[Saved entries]

------------------------------------------------

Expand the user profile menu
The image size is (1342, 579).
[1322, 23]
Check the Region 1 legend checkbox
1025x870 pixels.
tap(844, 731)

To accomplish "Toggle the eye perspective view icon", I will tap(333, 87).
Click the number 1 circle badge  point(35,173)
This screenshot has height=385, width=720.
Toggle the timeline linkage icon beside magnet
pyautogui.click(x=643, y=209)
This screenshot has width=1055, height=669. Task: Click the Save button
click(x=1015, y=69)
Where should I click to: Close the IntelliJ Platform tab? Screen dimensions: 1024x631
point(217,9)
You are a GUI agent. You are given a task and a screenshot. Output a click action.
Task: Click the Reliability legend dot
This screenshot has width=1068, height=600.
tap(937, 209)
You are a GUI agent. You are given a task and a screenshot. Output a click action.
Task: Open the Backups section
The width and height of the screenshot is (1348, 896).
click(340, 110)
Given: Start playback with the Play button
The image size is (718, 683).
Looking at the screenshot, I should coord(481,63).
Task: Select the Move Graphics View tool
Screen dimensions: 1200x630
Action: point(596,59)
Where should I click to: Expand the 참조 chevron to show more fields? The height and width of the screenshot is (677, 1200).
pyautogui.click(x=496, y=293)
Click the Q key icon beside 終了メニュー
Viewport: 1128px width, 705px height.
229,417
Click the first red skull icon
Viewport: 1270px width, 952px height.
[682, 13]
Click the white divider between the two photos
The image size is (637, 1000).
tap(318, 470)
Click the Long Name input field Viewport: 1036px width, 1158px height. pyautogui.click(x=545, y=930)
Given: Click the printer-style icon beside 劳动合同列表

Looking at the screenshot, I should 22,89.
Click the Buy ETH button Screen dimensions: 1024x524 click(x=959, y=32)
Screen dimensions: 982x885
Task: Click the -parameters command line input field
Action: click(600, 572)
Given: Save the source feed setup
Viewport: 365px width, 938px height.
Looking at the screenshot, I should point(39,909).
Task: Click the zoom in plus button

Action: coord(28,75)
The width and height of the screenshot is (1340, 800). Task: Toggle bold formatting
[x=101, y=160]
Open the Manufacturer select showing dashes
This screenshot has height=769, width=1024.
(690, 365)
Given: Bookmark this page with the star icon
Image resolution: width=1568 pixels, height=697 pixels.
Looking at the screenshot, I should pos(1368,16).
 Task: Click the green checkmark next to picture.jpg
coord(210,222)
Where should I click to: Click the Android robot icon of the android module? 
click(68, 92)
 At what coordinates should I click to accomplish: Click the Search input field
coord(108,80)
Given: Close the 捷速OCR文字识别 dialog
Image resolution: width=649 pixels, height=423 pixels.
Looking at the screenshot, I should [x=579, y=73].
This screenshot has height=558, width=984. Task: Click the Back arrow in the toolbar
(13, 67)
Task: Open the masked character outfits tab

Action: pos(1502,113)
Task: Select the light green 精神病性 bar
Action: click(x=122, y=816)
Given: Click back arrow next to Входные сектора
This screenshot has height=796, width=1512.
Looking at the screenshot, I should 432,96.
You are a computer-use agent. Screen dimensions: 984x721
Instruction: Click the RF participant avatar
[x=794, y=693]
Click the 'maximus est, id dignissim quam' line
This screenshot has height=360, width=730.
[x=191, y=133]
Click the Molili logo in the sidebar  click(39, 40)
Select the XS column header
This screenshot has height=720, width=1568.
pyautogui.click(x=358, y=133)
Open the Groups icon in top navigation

------------------------------------------------

**EXERCISE DESCRIPTION**
Exactly the lines above from the one with "The width and height of the screenshot is (1340, 800)." to the one with "Given: Click back", both included, are to be quoted; leave the rest out.

**SOLUTION TO THIS TASK**
The width and height of the screenshot is (1340, 800). Task: Toggle bold formatting
[x=101, y=160]
Open the Manufacturer select showing dashes
This screenshot has height=769, width=1024.
(690, 365)
Given: Bookmark this page with the star icon
Image resolution: width=1568 pixels, height=697 pixels.
Looking at the screenshot, I should pos(1368,16).
 Task: Click the green checkmark next to picture.jpg
coord(210,222)
Where should I click to: Click the Android robot icon of the android module? 
click(68, 92)
 At what coordinates should I click to accomplish: Click the Search input field
coord(108,80)
Given: Close the 捷速OCR文字识别 dialog
Image resolution: width=649 pixels, height=423 pixels.
Looking at the screenshot, I should [x=579, y=73].
This screenshot has height=558, width=984. Task: Click the Back arrow in the toolbar
(13, 67)
Task: Open the masked character outfits tab

Action: pos(1502,113)
Task: Select the light green 精神病性 bar
Action: click(x=122, y=816)
Given: Click back arrow next to Входные сектора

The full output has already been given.